Segundo a socióloga política e Acadêmica Elisa Reis – doutora em Ciência Política pelo Massachusetts Institute of Technology, professora titular da Universidade Federal do Rio de Janeiro UFRJ) e membro da Academia Mundial de Ciências (TWAS) – a resposta para esta questão está nos processos e mecanismos de socialização, que “fazem tanta gente ainda acreditar que existem características intrínsecas e divisões naturais de funções na sociedade, reservando a homens e mulheres distintos caminhos para aprender e conhecer”. Para Reis, a escolha da carreira se deve muito mais a cultura apreendida durante a infância e adolescência do que a um fator biológico.

A Acadêmica alerta para os padrões de socialização no interior das famílias, nas escolas, nos meios de comunicação e em outros nichos de difusão de valores, que se prestam a recriação de mitos e preconceitos sobre habilidades e vocações diferentes para homens e mulheres.

Um exemplo disso são os brinquedos discriminados por gênero, como destaca a física e Acadêmica Yvonne Mascarenhas –  doutora em química (físico-química) e livre-docente pela Universidade de São Paulo (USP), com pós-doutorado pela Universidade de Harvard e professora titular aposentada do Instituto de Física de São Carlos, da USP, ainda em exercício.

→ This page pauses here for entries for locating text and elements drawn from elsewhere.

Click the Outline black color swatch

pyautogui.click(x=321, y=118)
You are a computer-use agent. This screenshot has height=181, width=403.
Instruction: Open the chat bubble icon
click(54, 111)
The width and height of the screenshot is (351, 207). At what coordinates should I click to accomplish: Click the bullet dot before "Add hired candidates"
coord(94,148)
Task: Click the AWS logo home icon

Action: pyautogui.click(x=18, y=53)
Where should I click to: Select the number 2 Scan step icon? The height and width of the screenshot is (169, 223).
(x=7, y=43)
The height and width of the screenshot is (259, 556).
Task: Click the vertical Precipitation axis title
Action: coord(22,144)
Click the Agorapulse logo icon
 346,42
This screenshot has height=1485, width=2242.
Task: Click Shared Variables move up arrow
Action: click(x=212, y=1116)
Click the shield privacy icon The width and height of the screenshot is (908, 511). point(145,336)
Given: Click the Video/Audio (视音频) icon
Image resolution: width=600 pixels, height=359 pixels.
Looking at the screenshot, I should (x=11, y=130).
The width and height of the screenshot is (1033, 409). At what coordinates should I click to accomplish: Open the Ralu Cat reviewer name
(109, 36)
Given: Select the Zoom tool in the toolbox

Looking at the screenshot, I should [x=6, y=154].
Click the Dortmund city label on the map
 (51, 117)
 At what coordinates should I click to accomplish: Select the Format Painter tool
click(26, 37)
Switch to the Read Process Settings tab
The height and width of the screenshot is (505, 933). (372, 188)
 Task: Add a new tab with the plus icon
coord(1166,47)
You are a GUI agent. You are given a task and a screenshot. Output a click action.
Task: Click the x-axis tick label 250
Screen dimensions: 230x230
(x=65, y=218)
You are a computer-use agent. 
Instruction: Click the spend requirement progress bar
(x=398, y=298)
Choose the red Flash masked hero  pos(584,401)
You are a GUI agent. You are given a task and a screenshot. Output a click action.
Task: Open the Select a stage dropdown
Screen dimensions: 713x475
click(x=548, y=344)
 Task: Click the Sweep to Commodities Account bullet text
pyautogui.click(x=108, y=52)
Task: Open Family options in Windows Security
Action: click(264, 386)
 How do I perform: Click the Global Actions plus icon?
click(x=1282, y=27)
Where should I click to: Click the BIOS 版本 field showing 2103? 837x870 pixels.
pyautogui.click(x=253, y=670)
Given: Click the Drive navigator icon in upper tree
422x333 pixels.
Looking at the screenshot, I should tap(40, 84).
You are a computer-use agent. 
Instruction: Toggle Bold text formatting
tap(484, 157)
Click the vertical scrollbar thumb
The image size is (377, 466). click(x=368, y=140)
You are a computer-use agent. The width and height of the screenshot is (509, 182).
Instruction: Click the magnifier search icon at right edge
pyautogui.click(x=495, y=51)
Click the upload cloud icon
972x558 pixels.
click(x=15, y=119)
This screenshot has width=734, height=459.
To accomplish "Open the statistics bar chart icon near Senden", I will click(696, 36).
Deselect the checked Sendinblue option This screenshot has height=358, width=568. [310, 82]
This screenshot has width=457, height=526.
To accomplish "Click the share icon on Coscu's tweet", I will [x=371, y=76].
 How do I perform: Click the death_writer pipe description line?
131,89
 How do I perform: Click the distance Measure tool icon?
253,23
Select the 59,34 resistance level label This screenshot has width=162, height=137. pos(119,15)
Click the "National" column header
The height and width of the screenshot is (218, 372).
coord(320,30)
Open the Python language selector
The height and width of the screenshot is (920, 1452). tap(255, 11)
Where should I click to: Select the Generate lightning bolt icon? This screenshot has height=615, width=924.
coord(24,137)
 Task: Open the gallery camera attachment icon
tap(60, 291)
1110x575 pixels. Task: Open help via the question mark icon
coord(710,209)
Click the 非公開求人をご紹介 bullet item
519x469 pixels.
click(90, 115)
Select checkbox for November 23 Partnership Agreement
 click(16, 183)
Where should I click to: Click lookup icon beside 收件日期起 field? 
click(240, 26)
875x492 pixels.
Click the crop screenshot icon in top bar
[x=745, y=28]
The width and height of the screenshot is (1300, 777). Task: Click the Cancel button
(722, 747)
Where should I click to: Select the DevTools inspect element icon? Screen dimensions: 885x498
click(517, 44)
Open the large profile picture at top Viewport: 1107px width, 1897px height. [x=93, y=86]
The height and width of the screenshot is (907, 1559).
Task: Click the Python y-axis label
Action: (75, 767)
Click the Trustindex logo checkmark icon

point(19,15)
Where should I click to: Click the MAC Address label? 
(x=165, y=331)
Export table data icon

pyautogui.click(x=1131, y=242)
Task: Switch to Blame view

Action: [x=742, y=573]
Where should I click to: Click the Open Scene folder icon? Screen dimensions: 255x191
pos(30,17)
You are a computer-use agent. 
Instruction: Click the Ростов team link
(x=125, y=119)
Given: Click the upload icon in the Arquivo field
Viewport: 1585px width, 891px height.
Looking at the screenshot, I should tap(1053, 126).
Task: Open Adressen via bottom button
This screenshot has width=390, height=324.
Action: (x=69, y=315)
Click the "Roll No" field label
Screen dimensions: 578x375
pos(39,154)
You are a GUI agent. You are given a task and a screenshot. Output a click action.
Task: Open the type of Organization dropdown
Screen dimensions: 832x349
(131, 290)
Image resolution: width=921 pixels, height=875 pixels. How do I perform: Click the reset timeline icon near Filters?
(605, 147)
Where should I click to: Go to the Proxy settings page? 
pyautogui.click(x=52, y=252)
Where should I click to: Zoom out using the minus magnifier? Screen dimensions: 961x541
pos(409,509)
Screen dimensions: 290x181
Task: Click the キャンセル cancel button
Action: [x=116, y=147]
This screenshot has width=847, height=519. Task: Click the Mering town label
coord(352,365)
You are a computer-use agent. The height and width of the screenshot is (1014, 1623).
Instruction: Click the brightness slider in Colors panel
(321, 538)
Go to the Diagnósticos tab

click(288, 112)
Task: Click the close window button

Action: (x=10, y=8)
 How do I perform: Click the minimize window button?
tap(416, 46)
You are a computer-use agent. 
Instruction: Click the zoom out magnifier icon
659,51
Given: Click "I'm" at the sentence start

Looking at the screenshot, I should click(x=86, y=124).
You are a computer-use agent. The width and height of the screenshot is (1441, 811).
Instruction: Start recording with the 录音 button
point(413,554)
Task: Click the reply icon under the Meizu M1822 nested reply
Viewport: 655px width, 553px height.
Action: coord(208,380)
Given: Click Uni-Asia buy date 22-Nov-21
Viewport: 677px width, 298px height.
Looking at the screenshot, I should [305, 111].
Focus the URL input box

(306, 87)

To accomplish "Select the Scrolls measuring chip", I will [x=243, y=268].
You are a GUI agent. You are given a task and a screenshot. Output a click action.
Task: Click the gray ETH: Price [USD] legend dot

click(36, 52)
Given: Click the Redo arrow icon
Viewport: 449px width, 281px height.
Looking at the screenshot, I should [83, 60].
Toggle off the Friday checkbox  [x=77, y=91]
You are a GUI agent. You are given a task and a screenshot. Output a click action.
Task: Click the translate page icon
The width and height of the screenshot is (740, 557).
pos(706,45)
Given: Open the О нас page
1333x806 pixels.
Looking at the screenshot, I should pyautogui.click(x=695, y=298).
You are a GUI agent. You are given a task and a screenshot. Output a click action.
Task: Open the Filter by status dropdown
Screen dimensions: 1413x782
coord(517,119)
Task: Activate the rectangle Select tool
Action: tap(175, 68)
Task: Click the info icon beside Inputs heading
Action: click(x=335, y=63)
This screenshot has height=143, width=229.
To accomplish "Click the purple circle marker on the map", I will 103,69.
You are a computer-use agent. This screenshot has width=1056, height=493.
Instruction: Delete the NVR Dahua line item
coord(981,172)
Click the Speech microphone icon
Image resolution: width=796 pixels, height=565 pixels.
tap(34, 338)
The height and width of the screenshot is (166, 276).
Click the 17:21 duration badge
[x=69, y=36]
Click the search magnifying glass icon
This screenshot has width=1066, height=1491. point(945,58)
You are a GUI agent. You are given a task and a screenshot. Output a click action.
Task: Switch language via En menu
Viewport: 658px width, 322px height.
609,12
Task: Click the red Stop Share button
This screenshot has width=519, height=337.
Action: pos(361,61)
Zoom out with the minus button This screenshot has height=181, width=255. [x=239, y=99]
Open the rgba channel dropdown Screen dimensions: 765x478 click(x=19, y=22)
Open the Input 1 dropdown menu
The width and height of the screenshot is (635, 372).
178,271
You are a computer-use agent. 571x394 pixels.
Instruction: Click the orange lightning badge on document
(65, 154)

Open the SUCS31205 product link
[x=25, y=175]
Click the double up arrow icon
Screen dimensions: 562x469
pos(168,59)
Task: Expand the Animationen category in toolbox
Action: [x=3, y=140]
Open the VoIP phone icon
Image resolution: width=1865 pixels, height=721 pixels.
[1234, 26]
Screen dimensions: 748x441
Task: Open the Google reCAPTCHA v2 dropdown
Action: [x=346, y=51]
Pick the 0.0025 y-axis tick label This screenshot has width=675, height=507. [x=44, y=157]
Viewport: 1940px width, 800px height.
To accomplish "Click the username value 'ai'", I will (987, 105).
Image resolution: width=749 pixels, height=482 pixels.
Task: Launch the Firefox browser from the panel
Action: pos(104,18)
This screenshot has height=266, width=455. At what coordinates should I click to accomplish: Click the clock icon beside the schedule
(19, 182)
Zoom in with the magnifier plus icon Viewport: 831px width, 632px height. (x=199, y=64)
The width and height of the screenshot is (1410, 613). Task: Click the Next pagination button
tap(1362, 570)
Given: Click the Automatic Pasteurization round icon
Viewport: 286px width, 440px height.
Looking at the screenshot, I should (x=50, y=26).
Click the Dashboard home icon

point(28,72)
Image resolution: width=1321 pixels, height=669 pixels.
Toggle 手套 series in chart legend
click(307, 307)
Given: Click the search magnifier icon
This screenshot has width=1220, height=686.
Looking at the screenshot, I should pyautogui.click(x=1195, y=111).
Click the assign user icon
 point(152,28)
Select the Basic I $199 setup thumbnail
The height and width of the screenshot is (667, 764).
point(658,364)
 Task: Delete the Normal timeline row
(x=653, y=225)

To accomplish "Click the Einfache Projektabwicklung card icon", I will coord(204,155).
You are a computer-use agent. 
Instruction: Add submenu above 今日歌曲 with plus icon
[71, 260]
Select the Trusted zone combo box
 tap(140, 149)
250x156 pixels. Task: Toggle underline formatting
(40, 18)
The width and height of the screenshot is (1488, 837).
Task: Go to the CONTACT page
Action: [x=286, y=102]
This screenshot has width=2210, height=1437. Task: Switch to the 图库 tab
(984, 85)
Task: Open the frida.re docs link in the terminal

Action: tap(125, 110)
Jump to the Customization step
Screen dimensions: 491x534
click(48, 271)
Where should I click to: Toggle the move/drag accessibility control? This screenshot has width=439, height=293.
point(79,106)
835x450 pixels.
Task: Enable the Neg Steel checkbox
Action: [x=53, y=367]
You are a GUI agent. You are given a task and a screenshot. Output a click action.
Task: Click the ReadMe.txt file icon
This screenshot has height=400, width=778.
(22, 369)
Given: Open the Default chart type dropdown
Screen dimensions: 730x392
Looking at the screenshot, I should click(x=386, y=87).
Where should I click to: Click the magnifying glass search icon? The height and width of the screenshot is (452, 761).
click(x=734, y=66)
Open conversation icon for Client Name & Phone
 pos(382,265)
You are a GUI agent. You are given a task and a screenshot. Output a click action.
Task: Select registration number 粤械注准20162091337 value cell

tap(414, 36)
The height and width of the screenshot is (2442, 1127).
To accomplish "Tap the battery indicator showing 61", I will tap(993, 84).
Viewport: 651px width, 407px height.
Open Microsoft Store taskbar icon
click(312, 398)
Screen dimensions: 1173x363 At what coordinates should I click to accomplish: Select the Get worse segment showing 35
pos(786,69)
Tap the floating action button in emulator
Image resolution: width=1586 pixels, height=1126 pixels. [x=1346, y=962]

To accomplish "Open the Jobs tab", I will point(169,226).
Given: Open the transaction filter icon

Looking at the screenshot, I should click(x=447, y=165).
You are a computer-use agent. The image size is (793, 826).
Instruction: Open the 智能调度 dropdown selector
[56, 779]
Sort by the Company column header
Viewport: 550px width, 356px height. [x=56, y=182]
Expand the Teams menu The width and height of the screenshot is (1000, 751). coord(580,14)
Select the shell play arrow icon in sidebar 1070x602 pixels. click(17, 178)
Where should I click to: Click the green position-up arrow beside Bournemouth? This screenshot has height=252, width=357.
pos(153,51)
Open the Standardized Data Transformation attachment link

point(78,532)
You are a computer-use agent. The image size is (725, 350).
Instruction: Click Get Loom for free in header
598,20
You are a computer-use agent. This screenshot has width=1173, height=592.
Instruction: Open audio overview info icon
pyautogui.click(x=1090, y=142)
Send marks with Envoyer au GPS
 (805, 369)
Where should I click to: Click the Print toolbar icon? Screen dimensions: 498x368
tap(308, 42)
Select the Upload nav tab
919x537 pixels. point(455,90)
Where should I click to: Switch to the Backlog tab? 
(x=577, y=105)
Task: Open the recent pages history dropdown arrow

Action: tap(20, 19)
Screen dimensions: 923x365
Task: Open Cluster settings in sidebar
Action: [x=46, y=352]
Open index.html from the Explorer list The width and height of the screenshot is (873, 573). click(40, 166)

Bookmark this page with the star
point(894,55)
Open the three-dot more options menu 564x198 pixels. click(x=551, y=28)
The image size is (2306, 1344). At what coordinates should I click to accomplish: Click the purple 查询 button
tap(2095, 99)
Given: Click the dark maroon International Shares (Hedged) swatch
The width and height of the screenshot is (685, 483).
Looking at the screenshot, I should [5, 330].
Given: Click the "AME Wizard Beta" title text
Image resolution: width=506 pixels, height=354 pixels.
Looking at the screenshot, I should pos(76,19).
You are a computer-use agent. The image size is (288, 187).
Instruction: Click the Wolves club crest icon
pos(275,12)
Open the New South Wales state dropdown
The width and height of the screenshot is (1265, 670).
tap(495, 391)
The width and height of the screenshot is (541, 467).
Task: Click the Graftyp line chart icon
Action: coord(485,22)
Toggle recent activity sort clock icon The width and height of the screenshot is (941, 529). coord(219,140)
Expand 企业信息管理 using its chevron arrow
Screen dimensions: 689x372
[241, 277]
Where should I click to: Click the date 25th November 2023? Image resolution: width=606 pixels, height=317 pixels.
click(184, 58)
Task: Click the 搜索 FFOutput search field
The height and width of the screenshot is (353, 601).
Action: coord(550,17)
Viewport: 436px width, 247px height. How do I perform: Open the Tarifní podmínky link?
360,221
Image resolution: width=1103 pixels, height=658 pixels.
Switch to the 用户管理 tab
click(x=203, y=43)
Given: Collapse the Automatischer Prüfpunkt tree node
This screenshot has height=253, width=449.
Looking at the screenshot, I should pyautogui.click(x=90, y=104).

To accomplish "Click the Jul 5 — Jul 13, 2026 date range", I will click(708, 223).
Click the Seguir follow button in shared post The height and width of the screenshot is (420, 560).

Ela trabalha há muitos anos com divulgação científica na educação básica, e observa: “São diferentes os brinquedos oferecidos às meninas e meninos, e as meninas tem menor contato nas atividades do pai, que tem uma cultura social mais ligada a temas tecnológicos”.

No Instituto de Estudos Avançados (IEA) – Polo São Carlos, da Universidade de São Paulo (USP), Mascarenhas coordena o projeto Agência Multimídia de Difusão Científica e Educacional Ciência Web, que deu origem ao Portal Ciência Web. No portal são disponibilizados vídeos, jogos e outros conteúdos multimídia como forma de complementar o ensino de ciências em escolas públicas e divulgar a produção universitária.

Em correlação com a divulgação das lutas e direitos conquistados pelas mulheres no passado e de histórias sobre o sucesso alcançado por mulheres cientistas, a Acadêmica vê nos blogs de ciência na Internet um grande aliado para despertar o interesse das meninas em ciência.

No Reino Unido, a campanha Let Toys Be Toys, concebida a partir de um segmento no site parental Mumsnet, tem alertado aos pais sobre o aumento de marketing e propaganda para crianças que reforçam estereótipos de gênero. Eles apoiam que as crianças decidam com o que brincar e também defendem que elas precisam de uma ampla gama de jogos para desenvolver diferentes habilidades.

Este é também o argumento levantado pela farmacêutica e Acadêmica Vanderlan Bolzani, doutora em ciências pelo Instituto de Química da USP, com pós-doutorado na Universidade Estadual da Virgínia, EUA, e livre-docente pelo Instituto de Química da Universidade do Estado de São Paulo (Unesp) , onde é professora titular.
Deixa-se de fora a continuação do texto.